**Passage provided**.
%%
Beyond Difference, Beyond Belief
‘Beyond Difference, Beyond Belief – Faith, Meaning and Humanity in the 21st century Global Village’
Coolangatta, 31 August 2012
Opening address by Peter Robinson
Some of you tonight, may hear the distant roar of the ocean, carried on the night air. This image, of the ebb and flow of religion and faith, lies at the heart of the Sea of Faith network.
As a national forum for the discussion of religion, faith and meaning, SoFiA affirms the continuing importance of religious thought as a creative human endeavour – one that must continue to change in order to remain relevant for people. SoFiA offers a critical thinking environment, and encourages honest scholarship and respectful dialogue.
My impression from the many people I speak with is that most people are surfing the sea of faith already. While organised religion tells people to ‘swim between the flags’, more and more people it seems, are choosing to swim beyond the flags.
The conference title, ‘Beyond Difference, Beyond Belief – Faith, Meaning and Humanity in the 21st century Global Village’, captures the sense of what the organisers of this conference hoped to convey – we are moving to a post-modern global society.
We live in an age of unprecedented social mobility - 1 billion people on the move worldwide according to UN figures - where we not only rub shoulders but have immediate global communications, and internet access to any information on any subject. In a recent article in SOF Magazine UK, Brian Mountford of Oxford University Church observed that we can no longer see our own faith in isolation from other faiths and world views. We are forced to see religions as social phenomena, rather than as embedded ‘truths’. As the Dalai Lama has said, ‘the future is not a theological problem, it is a human one’.
When John Lennon wrote the song ‘Imagine’, over 40 years ago, it was seen by many as an anthem of post-modernism with its call for breaking down perceived barriers between peoples of the world. And Steve Jobs, in narrating the first ‘Think Different’ Apple commercial, spoke of the ones who see things differently, who change the face of things and push the human race forward. This kind of naïve hope finds expression and new meaning, as old polemical religious traditions are again being examined, and as people look to religion as a humanizing force in the new global society.
%%
**Raw data**.
%%
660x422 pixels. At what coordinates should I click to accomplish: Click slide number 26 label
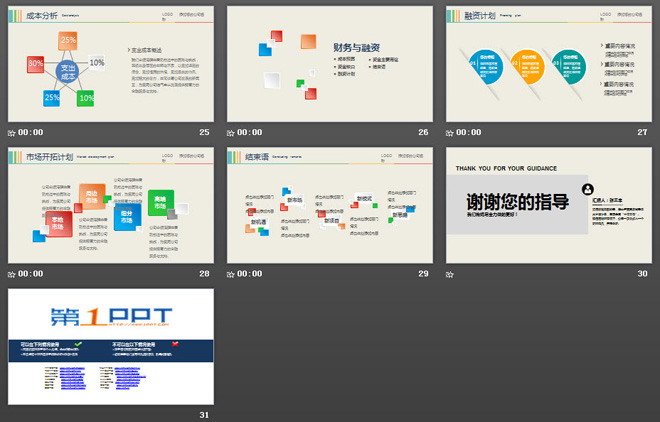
%%
**Required task**. In the opening address, how many people are on the move worldwide according to UN figures? You won't need the listing.

**Expected output**. 1 billion people.